Within these entries, which lines include the string "computer"? Copy each one.

(Collected data)
+ + + + +
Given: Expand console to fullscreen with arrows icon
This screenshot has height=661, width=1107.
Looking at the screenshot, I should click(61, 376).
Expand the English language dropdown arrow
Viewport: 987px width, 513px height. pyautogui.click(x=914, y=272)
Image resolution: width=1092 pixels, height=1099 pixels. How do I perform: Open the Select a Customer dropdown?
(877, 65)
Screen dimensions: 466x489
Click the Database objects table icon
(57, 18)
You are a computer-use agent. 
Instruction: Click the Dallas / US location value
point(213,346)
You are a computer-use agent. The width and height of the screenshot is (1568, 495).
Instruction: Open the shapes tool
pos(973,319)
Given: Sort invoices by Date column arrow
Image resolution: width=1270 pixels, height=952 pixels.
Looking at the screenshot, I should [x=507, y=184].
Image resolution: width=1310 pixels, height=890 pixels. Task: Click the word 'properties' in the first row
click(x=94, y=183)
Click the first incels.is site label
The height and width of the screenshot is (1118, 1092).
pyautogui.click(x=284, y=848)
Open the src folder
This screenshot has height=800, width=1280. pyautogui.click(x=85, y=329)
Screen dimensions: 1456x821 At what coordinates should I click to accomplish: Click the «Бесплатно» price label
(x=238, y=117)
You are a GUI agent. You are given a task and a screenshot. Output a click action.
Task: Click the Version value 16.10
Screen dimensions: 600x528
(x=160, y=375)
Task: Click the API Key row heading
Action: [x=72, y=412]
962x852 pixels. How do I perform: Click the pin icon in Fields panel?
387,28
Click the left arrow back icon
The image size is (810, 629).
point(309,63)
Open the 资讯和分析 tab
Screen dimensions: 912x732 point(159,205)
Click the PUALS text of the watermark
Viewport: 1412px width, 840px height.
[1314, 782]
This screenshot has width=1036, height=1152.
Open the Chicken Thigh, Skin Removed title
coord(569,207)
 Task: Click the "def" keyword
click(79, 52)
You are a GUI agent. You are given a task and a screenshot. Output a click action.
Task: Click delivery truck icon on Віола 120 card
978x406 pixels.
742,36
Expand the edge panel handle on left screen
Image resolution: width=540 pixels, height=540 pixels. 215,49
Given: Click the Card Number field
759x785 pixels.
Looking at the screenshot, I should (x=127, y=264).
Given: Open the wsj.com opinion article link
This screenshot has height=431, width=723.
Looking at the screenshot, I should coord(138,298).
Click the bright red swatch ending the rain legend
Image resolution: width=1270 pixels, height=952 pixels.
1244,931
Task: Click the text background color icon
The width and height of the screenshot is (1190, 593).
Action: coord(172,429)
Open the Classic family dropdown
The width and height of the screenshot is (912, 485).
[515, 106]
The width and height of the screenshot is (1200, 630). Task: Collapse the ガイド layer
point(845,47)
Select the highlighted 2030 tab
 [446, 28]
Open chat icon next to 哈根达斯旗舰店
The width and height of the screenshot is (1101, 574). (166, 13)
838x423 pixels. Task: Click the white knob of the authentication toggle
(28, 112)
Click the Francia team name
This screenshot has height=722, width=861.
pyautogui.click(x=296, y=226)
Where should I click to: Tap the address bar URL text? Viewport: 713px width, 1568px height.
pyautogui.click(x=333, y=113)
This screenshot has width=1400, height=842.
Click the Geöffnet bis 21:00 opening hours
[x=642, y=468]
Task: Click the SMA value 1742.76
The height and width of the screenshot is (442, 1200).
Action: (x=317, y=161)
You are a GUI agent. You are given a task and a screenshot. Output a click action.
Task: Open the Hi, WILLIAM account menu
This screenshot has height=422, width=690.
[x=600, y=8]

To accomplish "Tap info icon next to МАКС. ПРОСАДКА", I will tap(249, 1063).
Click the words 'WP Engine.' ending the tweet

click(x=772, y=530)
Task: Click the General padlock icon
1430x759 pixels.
+ + + + +
Result of this task:
You are a computer-use agent. 
You are a computer-use agent. The width and height of the screenshot is (1568, 495).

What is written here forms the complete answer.